EXERCISE » Each line from the one containing "Image resolution: width=999" through the end of the data must be retyped exactly, and no other line.

(Stored items from a collection)
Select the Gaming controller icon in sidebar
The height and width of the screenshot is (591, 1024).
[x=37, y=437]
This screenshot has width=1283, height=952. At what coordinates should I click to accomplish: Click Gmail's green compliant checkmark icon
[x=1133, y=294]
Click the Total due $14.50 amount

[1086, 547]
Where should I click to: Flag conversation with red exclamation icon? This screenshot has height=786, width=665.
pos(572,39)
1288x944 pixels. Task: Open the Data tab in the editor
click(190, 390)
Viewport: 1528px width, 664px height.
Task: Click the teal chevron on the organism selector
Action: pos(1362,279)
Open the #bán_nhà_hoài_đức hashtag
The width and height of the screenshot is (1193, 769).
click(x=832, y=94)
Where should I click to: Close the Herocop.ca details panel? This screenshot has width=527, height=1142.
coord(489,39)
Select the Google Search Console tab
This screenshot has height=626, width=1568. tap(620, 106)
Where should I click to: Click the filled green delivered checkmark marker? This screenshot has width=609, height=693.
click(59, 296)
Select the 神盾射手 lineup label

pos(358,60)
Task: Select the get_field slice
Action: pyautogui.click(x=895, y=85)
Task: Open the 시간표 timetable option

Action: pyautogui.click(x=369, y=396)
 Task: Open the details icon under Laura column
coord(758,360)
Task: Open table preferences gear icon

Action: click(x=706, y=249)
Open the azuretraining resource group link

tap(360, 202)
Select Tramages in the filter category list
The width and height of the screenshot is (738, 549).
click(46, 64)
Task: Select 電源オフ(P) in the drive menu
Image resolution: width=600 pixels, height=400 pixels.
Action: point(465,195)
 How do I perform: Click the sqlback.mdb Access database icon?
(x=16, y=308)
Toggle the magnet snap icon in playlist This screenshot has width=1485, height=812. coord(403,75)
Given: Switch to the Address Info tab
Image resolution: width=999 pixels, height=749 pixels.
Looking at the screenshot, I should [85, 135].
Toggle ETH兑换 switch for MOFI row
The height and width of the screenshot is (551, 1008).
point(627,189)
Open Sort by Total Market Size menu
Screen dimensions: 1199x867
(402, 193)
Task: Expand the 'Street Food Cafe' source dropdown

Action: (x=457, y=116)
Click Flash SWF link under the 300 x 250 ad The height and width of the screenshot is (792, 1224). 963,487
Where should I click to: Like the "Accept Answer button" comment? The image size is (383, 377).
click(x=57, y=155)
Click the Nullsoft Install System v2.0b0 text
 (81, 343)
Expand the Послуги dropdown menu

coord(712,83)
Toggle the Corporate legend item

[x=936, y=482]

ANSWER BOX »
Image resolution: width=999 pixels, height=749 pixels.
Looking at the screenshot, I should [85, 135].
Toggle ETH兑换 switch for MOFI row
The height and width of the screenshot is (551, 1008).
point(627,189)
Open Sort by Total Market Size menu
Screen dimensions: 1199x867
(402, 193)
Task: Expand the 'Street Food Cafe' source dropdown

Action: (x=457, y=116)
Click Flash SWF link under the 300 x 250 ad The height and width of the screenshot is (792, 1224). 963,487
Where should I click to: Like the "Accept Answer button" comment? The image size is (383, 377).
click(x=57, y=155)
Click the Nullsoft Install System v2.0b0 text
 (81, 343)
Expand the Послуги dropdown menu

coord(712,83)
Toggle the Corporate legend item

[x=936, y=482]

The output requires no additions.